In contrast to projections set out in the last budget, the revised projection is for the deficit to remain at this elevated level over the medium term. On this estimate, gross national debt is projected to continue rising, reaching over 60 per cent of GDP by 2022.

Lenders, alarmed by governance failures, are taking a more active stance. As a result, state-owned companies are having difficulty raising debt, or are forced to refinance debt at higher rates.

Total interest payments by state-owned companies are projected to increase from R49.8 billion in 2016/17 to R69.3 billion by 2019/20. Given the sharp increase in interest commitments, some entities may have insufficient cash to settle their obligations unless immediate reforms are implemented to improve governance and boost profitability.

To offset revenue shortfalls and reduce borrowing, the contingency reserve has been pared down to R16 billion over the next three years. This leaves government little room to
manoeuvre if risks to the expenditure ceiling materialise. Beyond this, it is likely that some programmes will need to be eliminated, or their funding reduced.

On the other hand, government has issued a R19.1 billion guarantee facility to SAA to ensure the company continues to operate as a going concern. Total recapitalisation of R10 billion will be provided in 2017/18. An amount of R5.2 billion has already been provided, with the remaining R4.8 billion to be transferred by 31 March 2018. These funds will be used for working capital and to settle debt, enabling the airline to reduce its interest expenses.

Other large government guarantees are for:

  • -Eskom (R350 billion), which has been extended from 31 March 2017 to 31 March 2023 because of delays in Eskom’s capital investment programme.
  • -SANRAL with a R38.9 billion guarantee to expand its toll roads portfolio.
  • -A R19.1 billion guarantee facility to SAA to ensure the company continues to operate as a going concern
  • -Arms manufacturer Denel faces refinancing and default risk on government-guaranteed debt amounting to R1.85 billion.
  • -A R25.7 billion guarantee to the Trans-Caledon Tunnel Authority (TCTA).
  • -The Road Accident Fund (RAF) has been insolvent for over 35 years and its total liabilities continue to grow to unsustainable levels. An immediate concern is claim amounts that have been settled in court but not yet paid. These amounted to about R8.5 billion at the end of 2016/17 and are forecast to grow over the medium term. Government has tabled legislation to create an equitable and affordable benefit arrangement to replace the fund. The replacement scheme is expected to significantly reduce costs, but will not eliminate the accumulated liability of the current fund.

Some possible good news as far as small businesses are concerned, is that the Government Technical Advisory Centre has been commissioned to set up a fund to benefit small and
medium enterprises, with a particular focus on start-ups.

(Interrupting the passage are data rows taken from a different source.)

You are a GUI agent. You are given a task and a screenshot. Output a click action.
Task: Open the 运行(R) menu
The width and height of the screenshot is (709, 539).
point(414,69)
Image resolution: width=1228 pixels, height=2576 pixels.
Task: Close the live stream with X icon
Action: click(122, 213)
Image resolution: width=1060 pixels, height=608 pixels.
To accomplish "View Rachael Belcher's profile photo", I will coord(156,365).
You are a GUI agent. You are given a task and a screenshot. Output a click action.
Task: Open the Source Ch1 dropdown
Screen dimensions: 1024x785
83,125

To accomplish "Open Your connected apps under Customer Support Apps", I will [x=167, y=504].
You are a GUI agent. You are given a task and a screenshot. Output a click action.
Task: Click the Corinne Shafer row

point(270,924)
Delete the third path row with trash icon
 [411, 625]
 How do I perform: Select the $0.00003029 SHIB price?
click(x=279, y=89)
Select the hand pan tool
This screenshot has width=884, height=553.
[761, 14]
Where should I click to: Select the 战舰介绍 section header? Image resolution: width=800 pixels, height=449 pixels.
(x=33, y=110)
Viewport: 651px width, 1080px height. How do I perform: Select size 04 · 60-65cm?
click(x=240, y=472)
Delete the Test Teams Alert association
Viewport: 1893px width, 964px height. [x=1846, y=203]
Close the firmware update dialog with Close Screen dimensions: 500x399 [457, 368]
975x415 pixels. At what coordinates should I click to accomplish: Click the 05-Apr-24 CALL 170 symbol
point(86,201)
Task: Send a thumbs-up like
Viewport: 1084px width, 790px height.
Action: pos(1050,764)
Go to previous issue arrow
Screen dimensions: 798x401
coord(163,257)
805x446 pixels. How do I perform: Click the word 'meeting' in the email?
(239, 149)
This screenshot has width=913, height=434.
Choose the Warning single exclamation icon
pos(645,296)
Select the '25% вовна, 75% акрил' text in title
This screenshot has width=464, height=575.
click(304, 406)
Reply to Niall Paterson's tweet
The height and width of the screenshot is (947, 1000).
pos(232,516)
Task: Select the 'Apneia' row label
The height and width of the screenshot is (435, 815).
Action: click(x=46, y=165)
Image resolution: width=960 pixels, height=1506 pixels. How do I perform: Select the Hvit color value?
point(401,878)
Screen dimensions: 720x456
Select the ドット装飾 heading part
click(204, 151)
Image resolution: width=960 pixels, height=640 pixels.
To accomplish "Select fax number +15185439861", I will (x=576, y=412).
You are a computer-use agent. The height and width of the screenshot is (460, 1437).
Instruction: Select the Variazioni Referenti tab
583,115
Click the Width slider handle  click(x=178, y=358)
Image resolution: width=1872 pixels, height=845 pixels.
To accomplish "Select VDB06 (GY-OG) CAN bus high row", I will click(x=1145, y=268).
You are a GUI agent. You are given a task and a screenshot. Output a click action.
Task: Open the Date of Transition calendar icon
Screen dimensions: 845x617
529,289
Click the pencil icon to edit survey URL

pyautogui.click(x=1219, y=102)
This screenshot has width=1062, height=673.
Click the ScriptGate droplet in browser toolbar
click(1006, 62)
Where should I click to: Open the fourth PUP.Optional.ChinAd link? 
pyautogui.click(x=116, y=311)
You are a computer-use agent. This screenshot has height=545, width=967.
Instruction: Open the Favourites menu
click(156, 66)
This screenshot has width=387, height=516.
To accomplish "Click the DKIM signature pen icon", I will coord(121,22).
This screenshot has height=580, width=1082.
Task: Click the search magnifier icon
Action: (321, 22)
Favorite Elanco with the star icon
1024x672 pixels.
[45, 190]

The National Treasury is working with the departments of Science and Technology and Small Business Development to establish a new fund for small business and innovation. The fund, which will be allocated R1 billion in 2019/20, will provide wholesale funding to private- and public-sector incubators, which will on-lend to entrepreneurs at the concept stage.

The Department of Science and Technology, with an allocation of R24.8 billion over the medium term, will invest in producing new knowledge, developing human capital, and for research and innovation.

Agri-parks are central locations where smallholder farmers can process their produce and access market networks. Funding for agriparks is provided through the Department of Rural Development and Land Reform. Three agri-parks are nearing completion, and government intends to build one such facility in each of the 44 district municipalities.

Provinces will procure more than R600 billion in goods and services over the next three years. Several provinces are targeting increased procurement from disadvantaged areas.

Work is also under way to license broadband spectrum, optimise government’s asset portfolio, reform the governance of state-owned companies and encourage private-sector participation in public investment programmes. A stronger package of measures to stimulate economic growth is being developed.

Government continues to prioritise the expansion of network infrastructure to support the economy, alongside social infrastructure that serves community needs. The public sector will spend more than R300 billion each year on infrastructure, with about half of this funded directly from the budget.

To sustain economic growth, these measures need to be accompanied by microeconomic reforms that raise productivity and labour absorption, according to the budget statement. These include taking strong steps to transform markets, improve national competitiveness through innovation, break down structural barriers to new economic participants, promote manufacturing development and deconcentrate industries dominated by a few producers.